その後に、あく抜き、一晩放置して翌朝から乾燥。半ば乾燥したところで固い部分を取り除いたりしながら数回は手揉みが必要です。完全に干しあがるまでに、この時期の晴天下で丸1日ちょっと掛かります。
さらに、これを食するためには、半日ほど掛かって何回かお湯を替えながら戻し、やっと調理に掛かれるのですから大変です。わらびはあく抜きするだけでお終い。現在異常人気のたらの芽は前処理不要と、この手間の差が人気に結びついているようにも思えます。
採取時期は4月の下旬。わらびとほとんど同じ時期ですが、わらびより更に多湿な場所を好みます。
わらびは、摘み取ると次々と生えてきますが、ぜんまいは、一株ごと数本の葉が短い間隔を置いて出てきます。これらが伸びきってしまえば、この株のシーズンは終わりです。
ただ、株ごとに生え出す時期が微妙にづれているために、全体としてはシーズン中に何回かは採取する機会があります。
また、一つの株の中でも、胞子を持った胞子葉、一般的には男ゼンマイと呼ばれるものと、胞子を持たない栄養葉、一般に女ゼンマイと呼ばれて食用にするものが混在しています。
この男と女、展開する前の葉の形状が全く違い、男のほうは、丸々としていかにも硬そう。一方の女は巻いた葉がぺちゃんこの平たい形をしているので、簡単に区別できます。
また、同じ一つの株からは、まず始めに男の胞子葉が出てきます。これが伸びた後に、女ゼンマイが出てきますが、早い時期には女ゼンマイは全く出ていないために、この男ゼンマイだけが摘み取られた跡が見られます。
山村地域では、女だけを採取し、この男ゼンマイを採取しないのが仁義だそうです。資源の保護を大切に考えていたことが分かります。
男ゼンマイは硬くて美味くないとの説もありますが、真偽の程は疑問です。繁殖に関わる胞子葉を残すための方便かもしれません。
採取するときは、葉が開く前で、茎が太くて長さが30cm程度のものまで、それよりも伸びたものは、柔らかそうに見えても茎の根元は硬いので、結局無駄です。
ただ、何処までが柔らかくて食用にできるかは、摘み取る段階ではほとんど判別できません。
あとに、乾燥してゆく段階での皺の入り方で判別できます。横に皺が入るところは柔らかくて食べられますが、縦に皺が入るところは硬くて筋ばかりなで除去して行きます。

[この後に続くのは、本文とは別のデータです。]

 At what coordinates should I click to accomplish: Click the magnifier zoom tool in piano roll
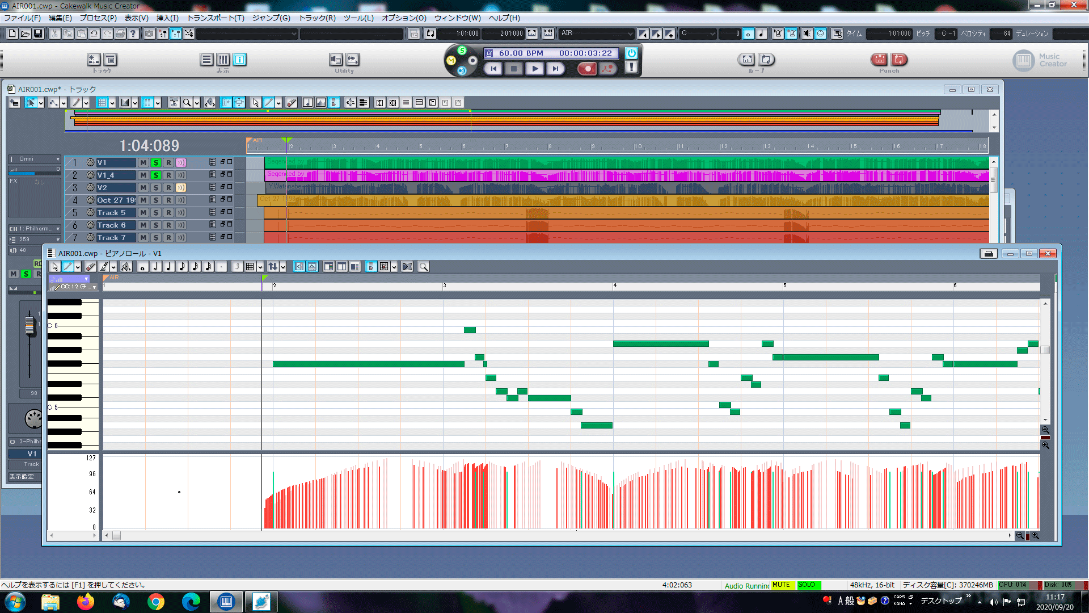coord(423,267)
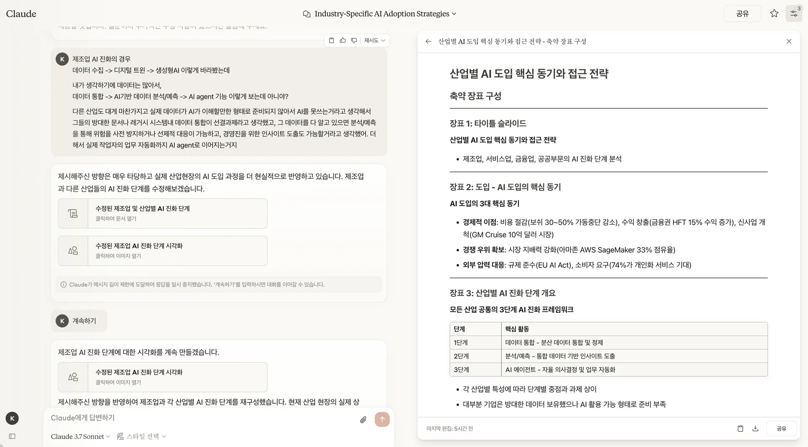Open the K profile avatar menu

point(12,418)
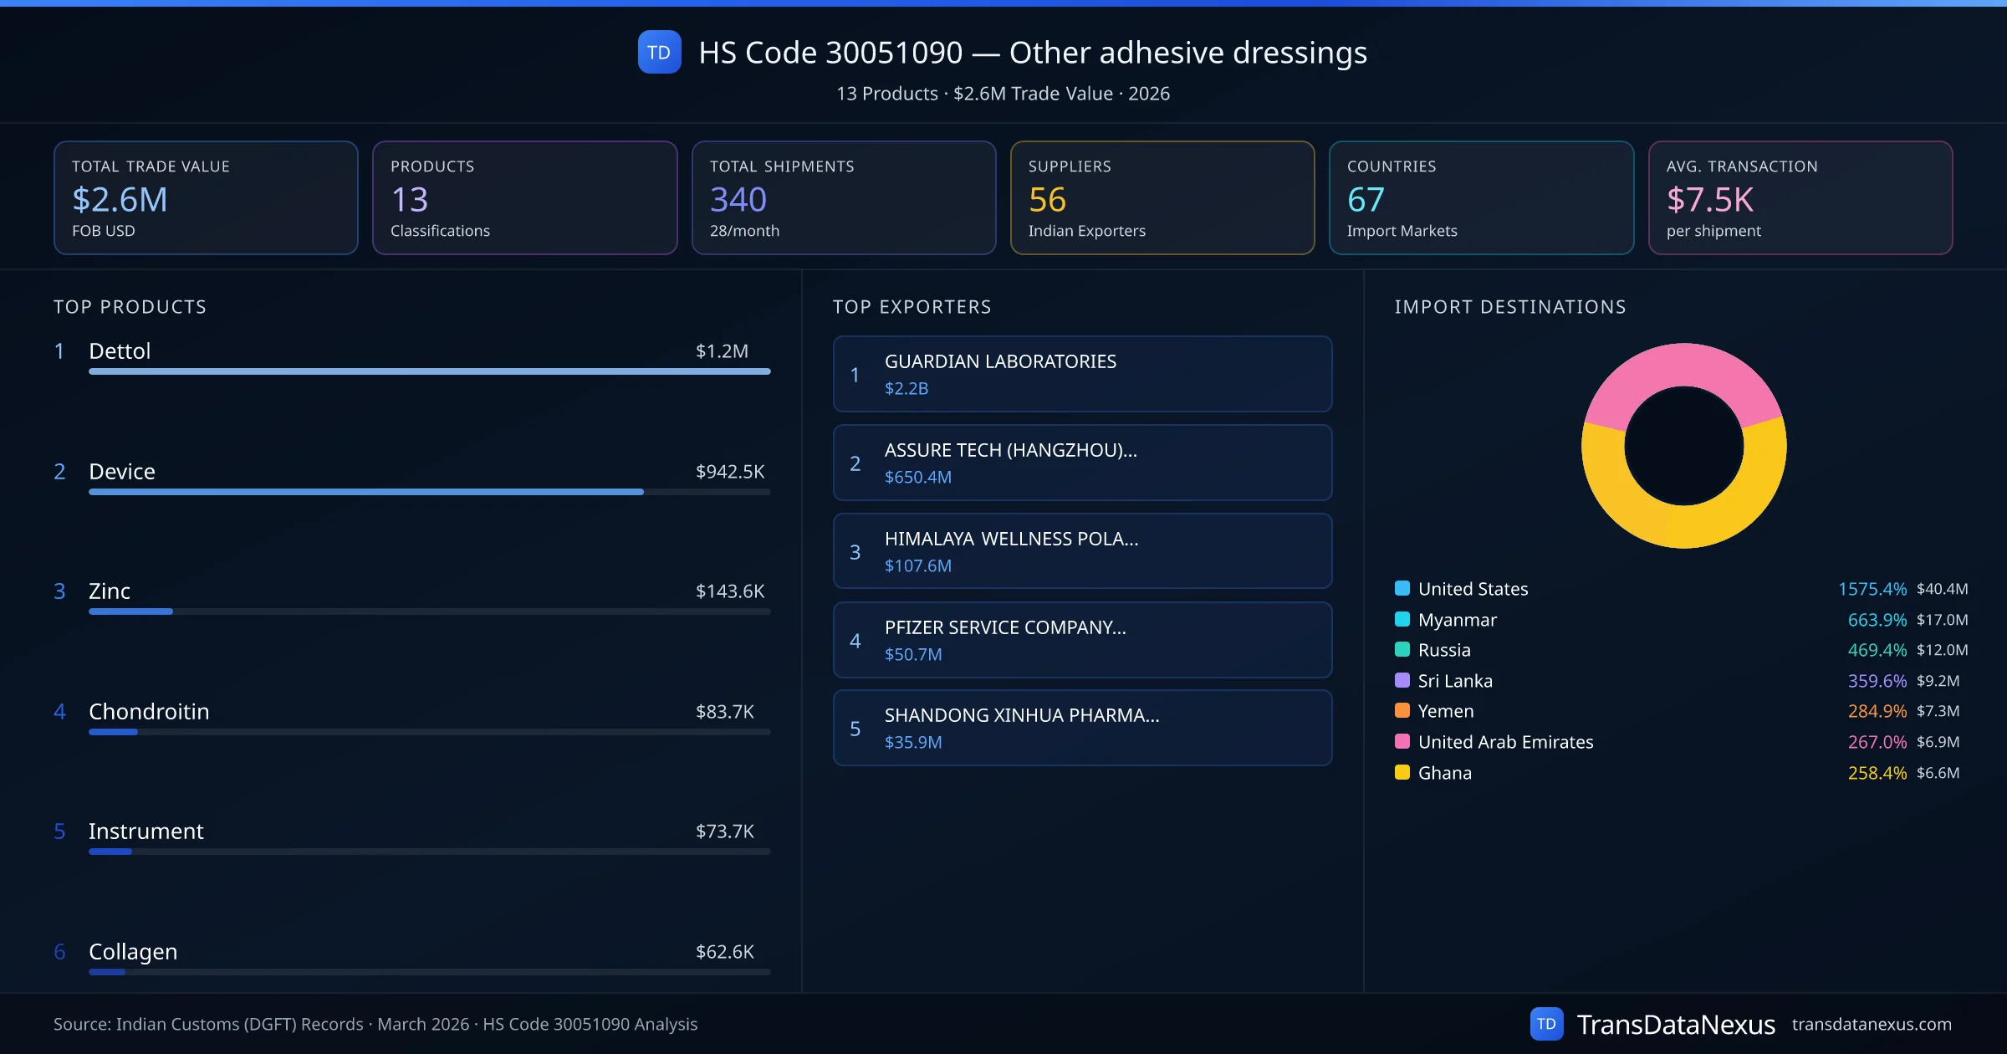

以前に、奥只見から会津に旅したときに、家の周囲にぜんまいを栽培したり、干したりしているのを見受けました。つぎつぎと伸びてくる葉の、最適な時期に採取するために、身近においてウォッチしているのでしょうか。商品価値の高いものを得ようと思えば、それなりの努力が必要と得心しました。
採って来たものは、前処理をしたものに灰をまぶし、上から熱湯を注いで、一晩放置してあく抜きをします。
これを洗って、天日で乾燥しますが、この日に晴れるか否かが、成否の分かれ目。従って晴天が期待できる前日に山へ出向くことが肝心です。運悪く天候がよくない場合には、流水に晒しておけば1日位は全く問題ありませんが、それ以上は確信が持てません。
以上、乾燥品に仕上げるまでが私の仕事。それ以降は当家のシェフの担当です。戻し方にもそれなりのKHがあるそうです。